Applying patches: 100% (280/280), done.

❯ pijul -V
pijul 0.12.0
pmeunier commented on April 24, 2019

Ok, I do need to fix that. These files don't even exist, the server actually returns a 404, but the fix must include some "asynchronisation" of downloading the patches, and that also means the SSH backend has to support it, which requires a little bit of extra work.

pmeunier commented on April 24, 2019

Next time this happens, would you mind sending the output of date as well, so that I can check in the server logs in parallel?
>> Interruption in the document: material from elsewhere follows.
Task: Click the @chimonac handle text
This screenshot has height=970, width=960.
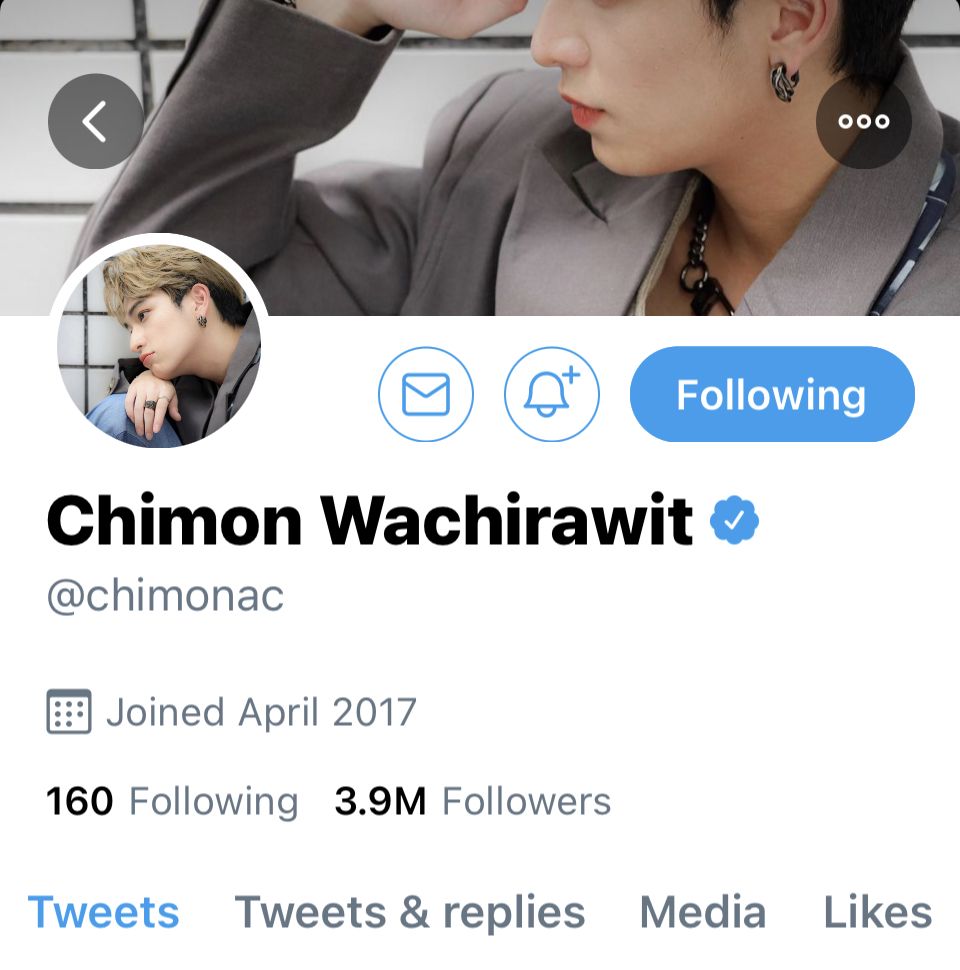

lelf commented on April 24, 2019
$ date -u; pijul clone https://nest.pijul.com/pijul_org/pijul; date -u
Mer 24 Apr 2019 18:06:19 UTC
thread 'main' panicked at 'called `Result::unwrap()` on an `Err` value: Error { kind: Hyper(Error { kind: Incomplete }), url: Some("https://nest.pijul.com/pijul_org/pijul/.pijul/patches/9tNKV1UL5cYbw3gpDScSfoZSRthQ3a6KHHKMQTjA1CyCumqrVcXey6t37qJMHURpZQwZt1UsKoj3bhNPfevwdhTK.sig") }', src/libcore/result.rs:997:5
note: Run with `RUST_BACKTRACE=1` environment variable to display a backtrace.
Mer 24 Apr 2019 18:06:50 UTC
Lysxia commented on May 24, 2019

The problem seems to occur whether or not the patch exists.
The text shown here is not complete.